I’ve labeled the various flows of energy with the associated power level. In principle, the energy bounces back and forth an infinite number of times, growing a bit weaker with each pass. The series of power levels forms what is known as a “geometric series” and it’s well known now to add up such a series. I’ve performed the addition for you.
It turns out that, if you direct power P at the reflective cavity, the amount of power reflected or emitted from the cavity (the sum on the right of the diagram) is also P. This makes sense, because nothing in the cavity absorbs or destroys energy. It needs to go somewhere. Consequently, the power that enters the diagram towards the left and the power that leaves the diagram towards the right are equal.
What is more curious is that the power that strikes the perfect reflector on the left also adds up to P. The amount of power inside the cavity is just as high as the power outside the cavity. Yet, the amount of power that enters the cavity is only (1−𝛼)⋅P. Suppose 𝛼 is 0.99 so that most of the energy gets reflected. Then the power that enters the cavity is only 0.01⋅P. Yet, the total power flowing in each direction inside the cavity is P, which is 100 times higher than the amount of power that enters the cavity!
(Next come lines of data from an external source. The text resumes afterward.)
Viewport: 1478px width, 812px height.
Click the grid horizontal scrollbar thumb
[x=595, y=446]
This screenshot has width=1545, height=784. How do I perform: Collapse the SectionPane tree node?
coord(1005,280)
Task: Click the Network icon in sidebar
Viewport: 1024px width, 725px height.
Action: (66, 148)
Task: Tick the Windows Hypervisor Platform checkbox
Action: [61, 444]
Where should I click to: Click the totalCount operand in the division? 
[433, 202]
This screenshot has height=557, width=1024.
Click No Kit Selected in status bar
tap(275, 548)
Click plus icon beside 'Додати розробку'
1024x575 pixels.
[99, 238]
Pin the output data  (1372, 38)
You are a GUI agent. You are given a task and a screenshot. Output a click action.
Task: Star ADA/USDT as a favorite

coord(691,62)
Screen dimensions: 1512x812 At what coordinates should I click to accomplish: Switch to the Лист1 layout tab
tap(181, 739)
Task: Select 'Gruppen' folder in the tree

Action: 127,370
How is that possible? It’s the magic of energy recirculation, with energy being reflected back and forth inside a reflective cavity. Each reflection increases the total amount of power in the cavity, without ever violating conservation of energy. Each unit of energy “visits” a given place in the reflective cavity multiple times. Power is a measure of how often a unit of energy “visits,” not a measure of how much total energy exists in the system. This may be a bit counter-intuitive, but power really does work that way.
As a rough analogy, imagine that you throw one ping-pong ball at a wall every 10 seconds, and count how many bounces you hear. Then imagine putting two walls very close to one another. Again, you throw a ping-pong ball into the gap between walls and count how many bounces you hear. There will be many, many more.
You might have experienced this sort of multiplication-of-power directly, if you’ve ever been inside a room where the walls strongly reflect sound. Any sound made seems much louder than it ordinarily would. The walls aren’t super-great reflectors, so you probably don’t get an amplification by a factor of 100. But, even so, the sounds are made louder due to the reflections.
Now, let’s relate this to what happens with the atmospheric greenhouse effect. Let’s draw a slightly modified version of the previous diagram.
The difference in this case is that the “partial reflector” is assumed to allow all shortwave radiation through, and be a partial reflector only for longwave radiation.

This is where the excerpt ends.